Sticky expressions

Yesterday, a Zippy with the “found mantra” Vampire Manga Dog condo — an expression that lends itself to obsessive repetition. Such sticky expressions are a recurrent theme in Zippy, and they’re related to another sort of sticky expression, the “verbal earworm”, an expression that you can’t get out of your head. In my experience, verbal earworms often originate in found mantras.

Previous found mantras on Zippy:

12/27/08, nuclear Obama-lama ding dong (link)

9/30/09, post-prandial sneeze disorder (link); in this strip, Griffith introduces the term phrase repetition disorder for the phenomenon

2/20/10, the geographical names Grundy Gulch and Zortman (link); in any number of Zippy strips, Griffith and his characters savor trade names, personal names, and geographical names, but without repeating the expressions

3/3/10, remote control bathtub jet ski (link); in this strip, Griffith introduces the term onomatomania for the phenomenon

3/5/10, Norelco (link)

2/24/12, Nerf Vortex Nitron Blaster (link)

These expressions are sticky for different reasons: their phonological properties (like the alliteration and assonance in Grundy Gulch), the absurdity of the referent (remote control bathtub jet ski), and their prosody (they make tetrameter lines, roughly trochaic). On the prosody:

Obama-lama-ding-dong(W) SW SW S S (extrametrical W, two short feet)

remote control bathtub jet ski: WS WS SW SW (two iambs, then two trochees)

Nerf Vortex Nitron Blaster: S SW SW SW (short first foot)

Vampire Manga Dog condo: SW SW S SW (short third foot)

Some years ago I read a humor piece (in the New Yorker, I think) about inventing your own mantra. One suggestion that stuck with me is Chichicastenango (Wikipedia: Chichicastenango, also known as Santo Tomás Chichicastenango, is a town in the El Quiché department of Guatemala, known for its traditional K’iche’ Maya culture). Trochaic tetrameter again: SW SW S S (two short feet). This has become a verbal earworm for me; it comes into my head unbidden.

Similarly with Wissahickon mica schist, which I got from Benita Bendon Campbell over fifty years ago. Trochaic tetrameter again: SW SW SW S (strong last foot). On the referent:

The Wissahickon Formation is a mapped bedrock unit in Pennsylvania, New Jersey, and Delaware. In Maryland, the term “Wissahickon” is no longer used and has since been divided into several units. It is named for the Wissahickon gorge in Fairmount Park, Philadelphia.
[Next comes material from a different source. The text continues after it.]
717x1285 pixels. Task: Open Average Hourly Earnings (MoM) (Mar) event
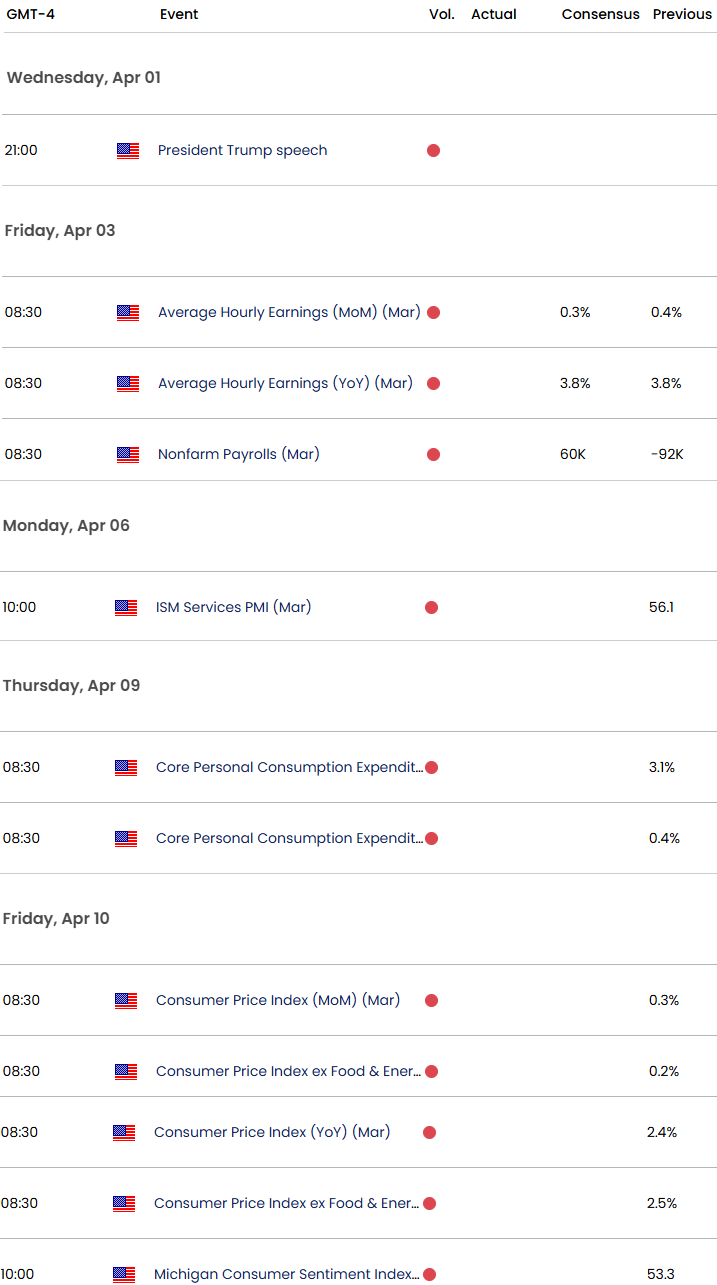(289, 313)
The Wissahickon is described as a pelitic schist and gneiss with interlayers of quartzite. Color is highly variable as is the mineralogy. A general description for the unit is described as a silver to brown garnet mica-schist.

… Wissahickon schist is quarried as a building stone and is used primarily as a decorative stone rather than a weight bearing stone. There are numerous old buildings in the Philadelphia area that are constructed almost entirely of this rock. (link)
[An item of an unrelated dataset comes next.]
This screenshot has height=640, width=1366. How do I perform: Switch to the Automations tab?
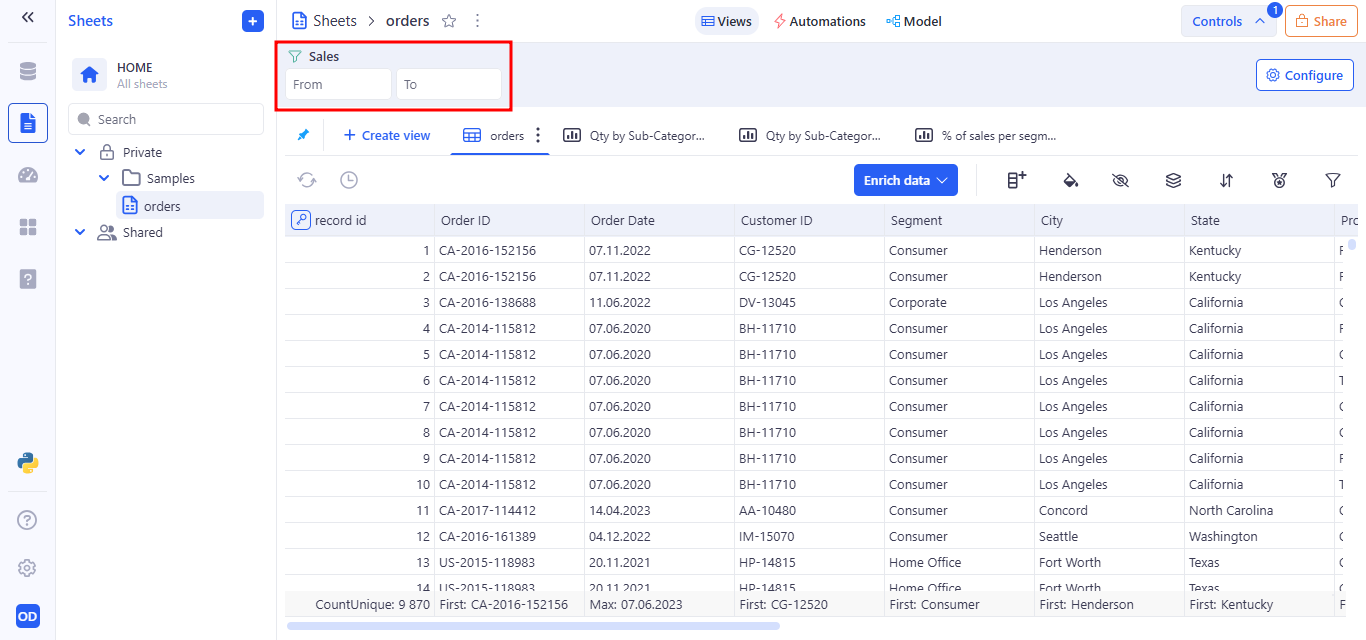point(820,21)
(Bonnie came across the expression when she discovered that her Philadelphia bank building was constructed of Wissahickon mica schist.)

Then from G. R. Kelly on Facebook:

I still find my head repeating “Wigstore switchbox”, which I heard on Law & Order once. WIGSTORE SWITCHBOX!

(Two trochees.)

The label verbal earworm is my attempt to give a name to the phenomenon. It has been used at least once before:

The sentiments are also mirrored by his gun-ho [typo? earworm?] producer (Emily Mortimer), who believes America is great because “we are a country that keeps saying that we can do better.”

This line easily gets stuck in the brain, a verbal earworm, and comes crashing back to the forefront of one’s memory when listening to August 4, 1964, composer Steven Stucky and librettist Gene Scheer’s “concert drama” about a pivotal, tragic day in the LBJ administration. (link)

Now, your classic earworm is musical. From Wikipedia:

An earworm is a piece of music that sticks in one’s mind so that one seems to hear it, even when it is not being played. Other phrases used to describe this include musical imagery repetition and involuntary musical imagery. The phenomenon is common in normal life and so may be distinguished from brain damage that results in palinacousis. The word earworm is a calque from the German Ohrwurm.

So classic earworms have music, often with words. The phenomenon I’m looking at here is like that, but with words only.

 

 

2 Responses to “Sticky expressions”

  1. Earworm therapy | Arnold Zwicky's Blog Says:

    […] earworms (among other things), see “Sticky expressions” of 3/31/13. And on earworm therapy, see my 4/2/13 posting on the […]

  2. stavinchain Says:

    John Jamjamian, purveyor of fine Oriental rugs, whose shop was reached by taking the Delmar [DEL.mar] streetcar/Delmar car.